Segment Open
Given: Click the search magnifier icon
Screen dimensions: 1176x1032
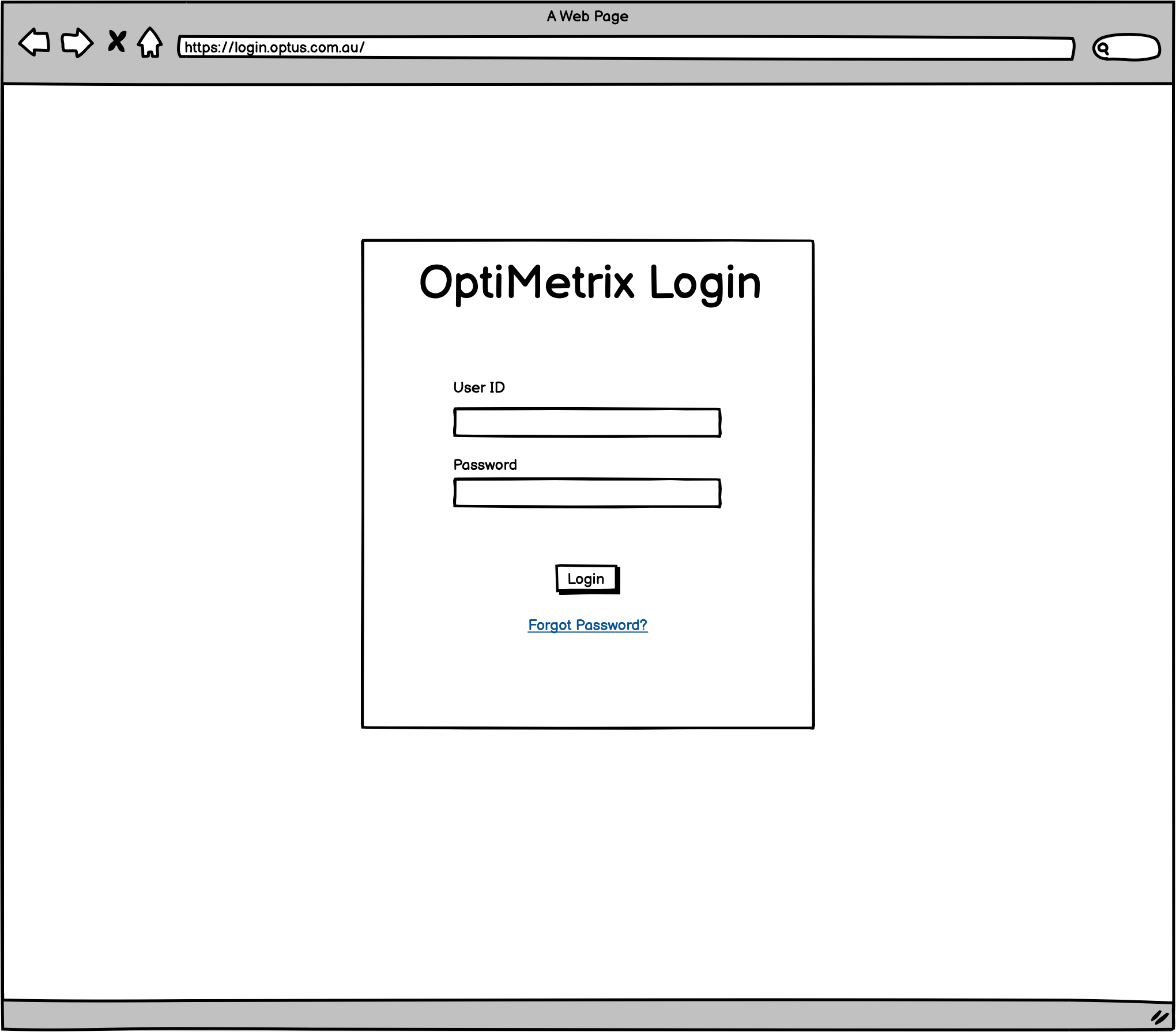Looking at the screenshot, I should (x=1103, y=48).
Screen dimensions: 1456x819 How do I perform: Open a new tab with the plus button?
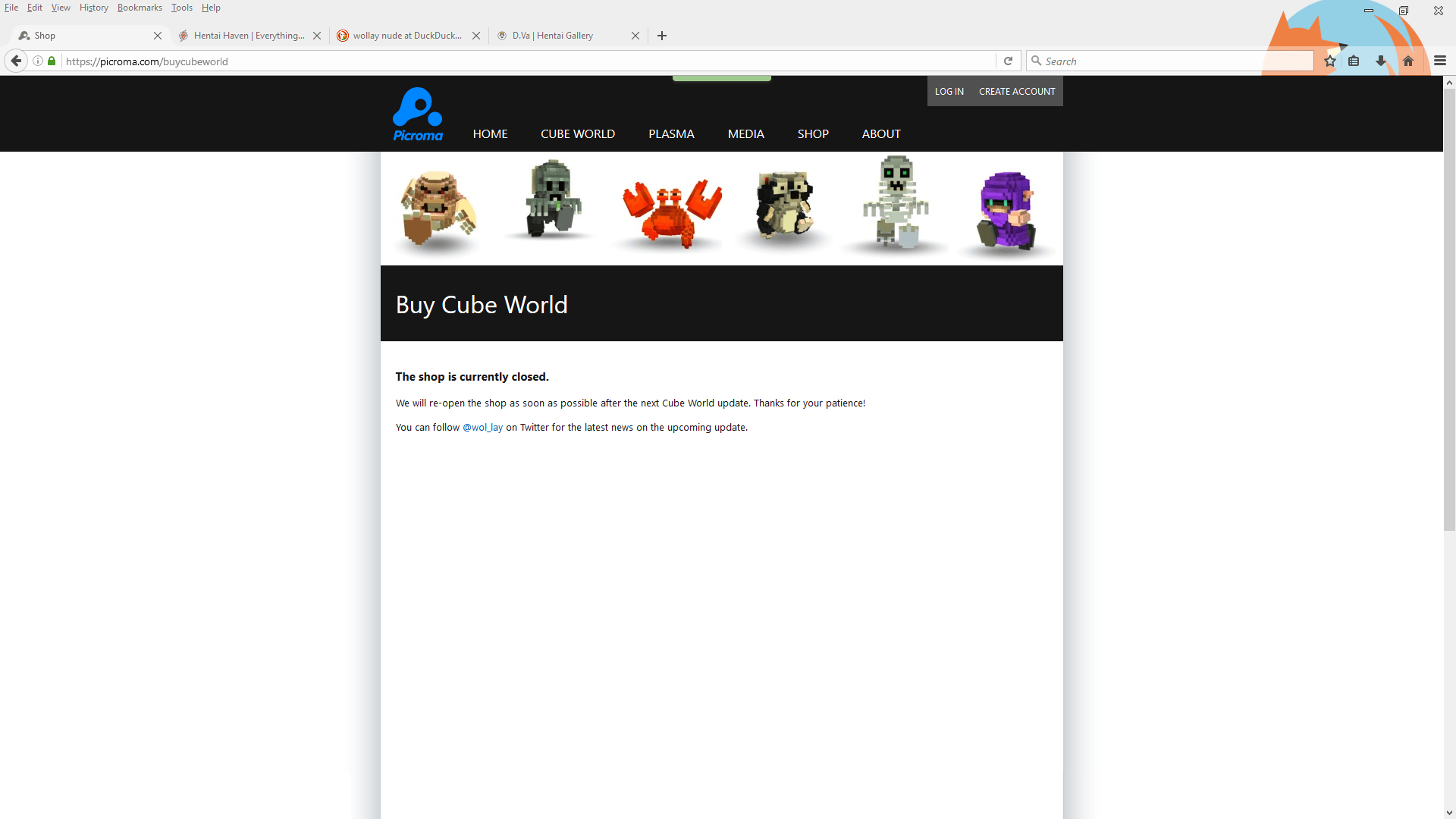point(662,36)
Segment Closed
Try it:
Using the records above, retype everything exactly except the pictures.

Completed exercise:
Given: Click the search magnifier icon
Screen dimensions: 1176x1032
Looking at the screenshot, I should (x=1103, y=48).
Screen dimensions: 1456x819 How do I perform: Open a new tab with the plus button?
point(662,36)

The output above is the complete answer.